In this exercise, copy exactly the lines from the one that contains "Click the ring" through the end of the entries below; pictures are not copied.

■ Pixel coordinate grounding data:

——————

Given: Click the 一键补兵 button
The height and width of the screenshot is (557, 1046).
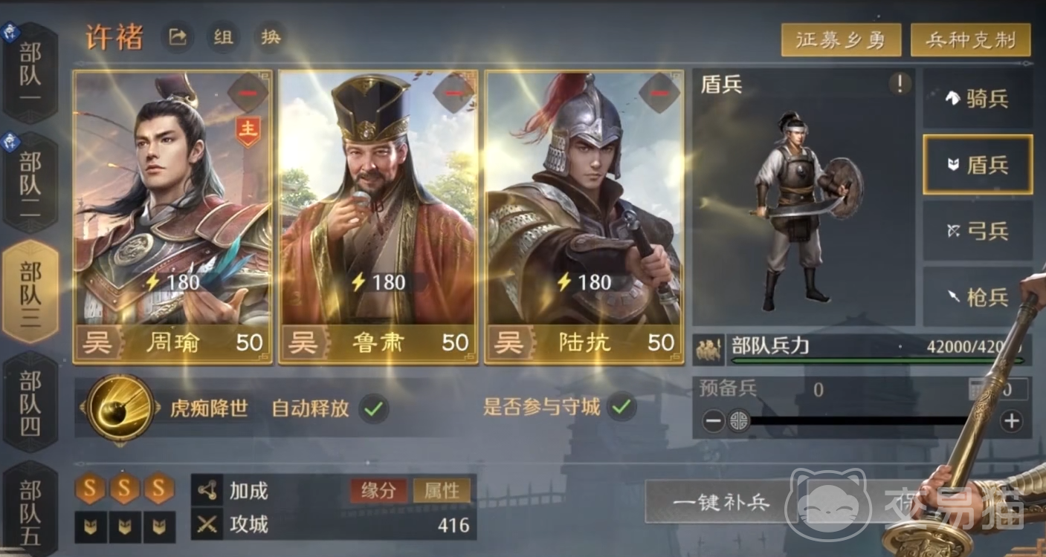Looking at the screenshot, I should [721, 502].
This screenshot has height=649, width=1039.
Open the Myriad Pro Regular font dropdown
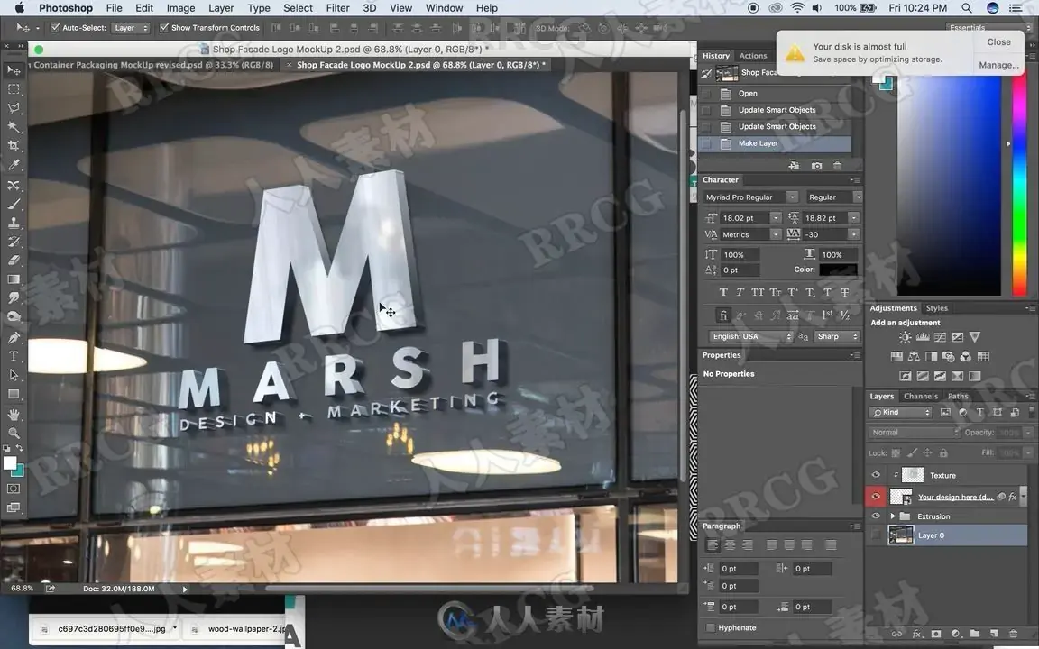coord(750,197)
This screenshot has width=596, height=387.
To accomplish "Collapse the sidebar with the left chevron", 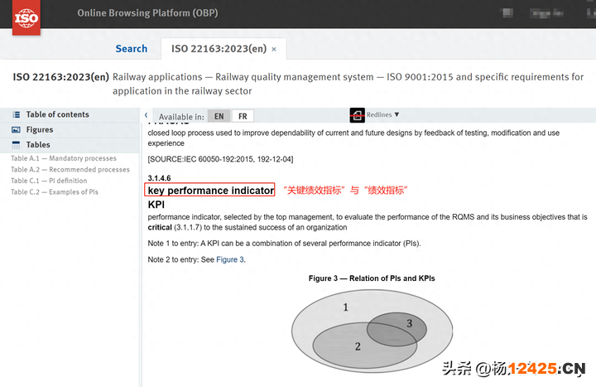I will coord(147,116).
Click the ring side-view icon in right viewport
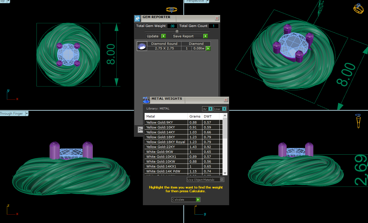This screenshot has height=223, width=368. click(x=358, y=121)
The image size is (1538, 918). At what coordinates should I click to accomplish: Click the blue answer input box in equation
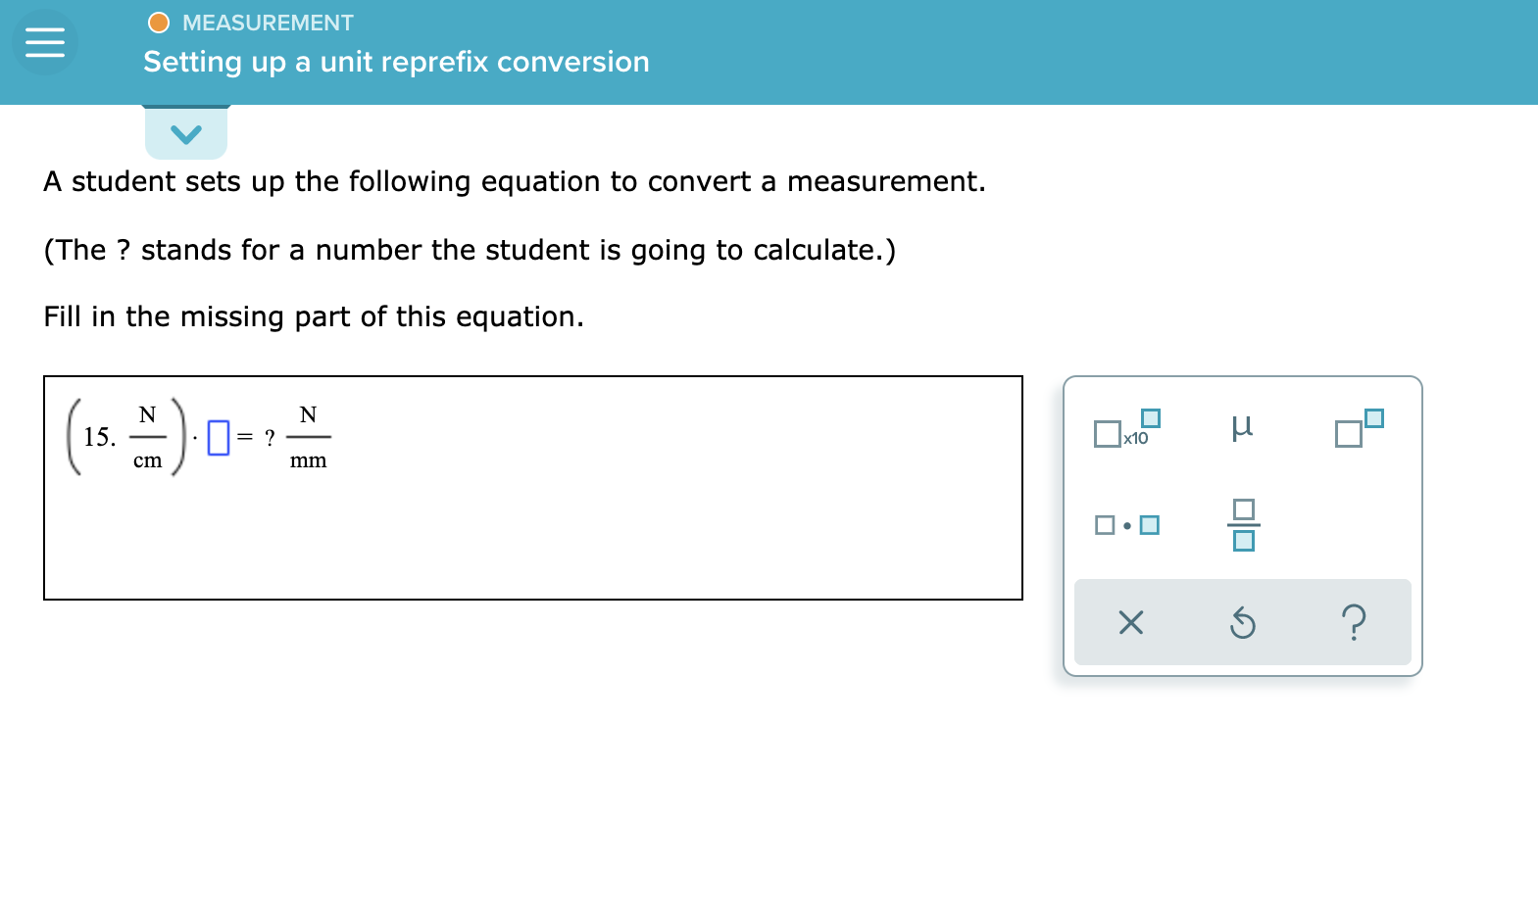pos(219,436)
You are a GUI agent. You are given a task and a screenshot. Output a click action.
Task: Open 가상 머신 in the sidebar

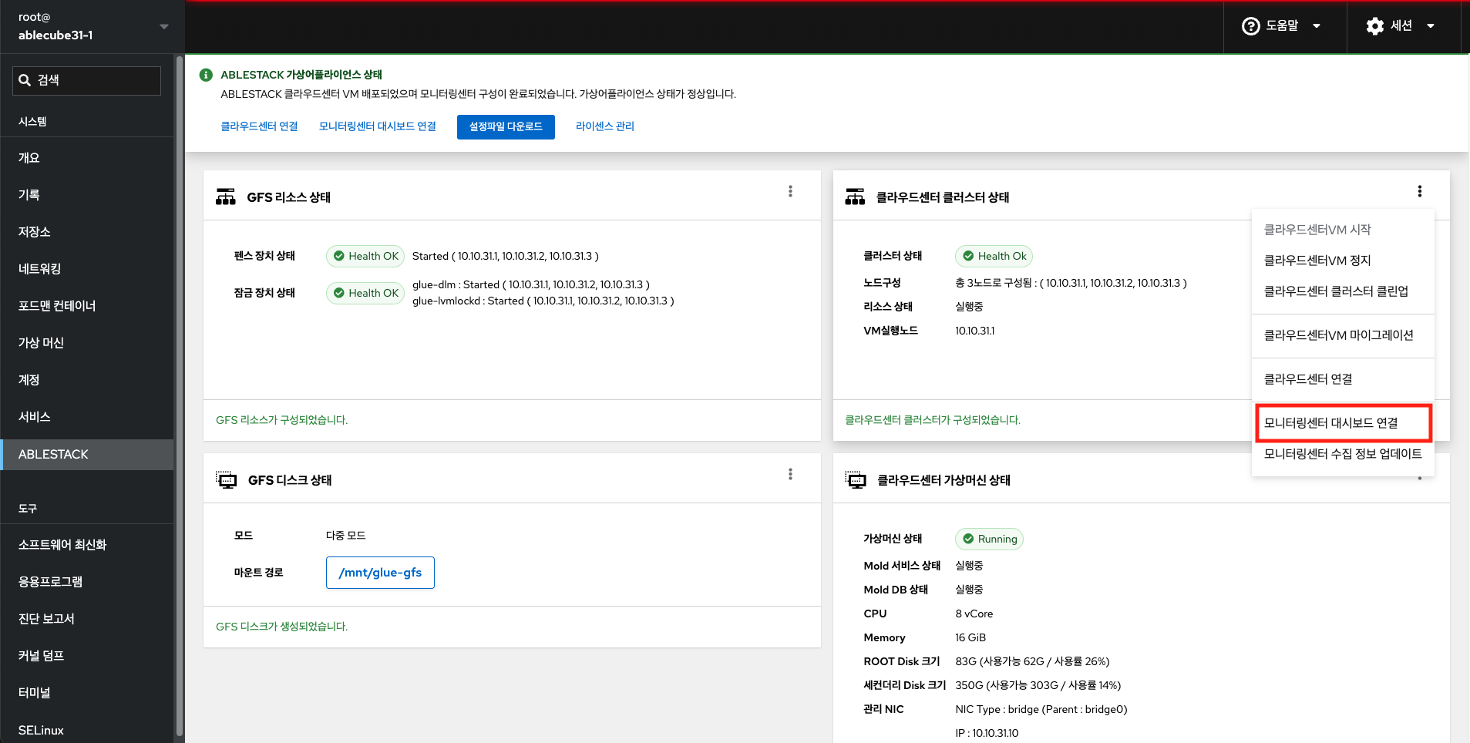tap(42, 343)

——————

■ SOLVED EXERCISE:
Click the ring side-view icon in right viewport
This screenshot has height=223, width=368. click(x=358, y=121)
The image size is (1538, 918). At what coordinates should I click to accomplish: Click the blue answer input box in equation
pos(219,436)
You are a GUI agent. You are given a task and a screenshot. Output a click action.
Task: Open 가상 머신 in the sidebar

tap(42, 343)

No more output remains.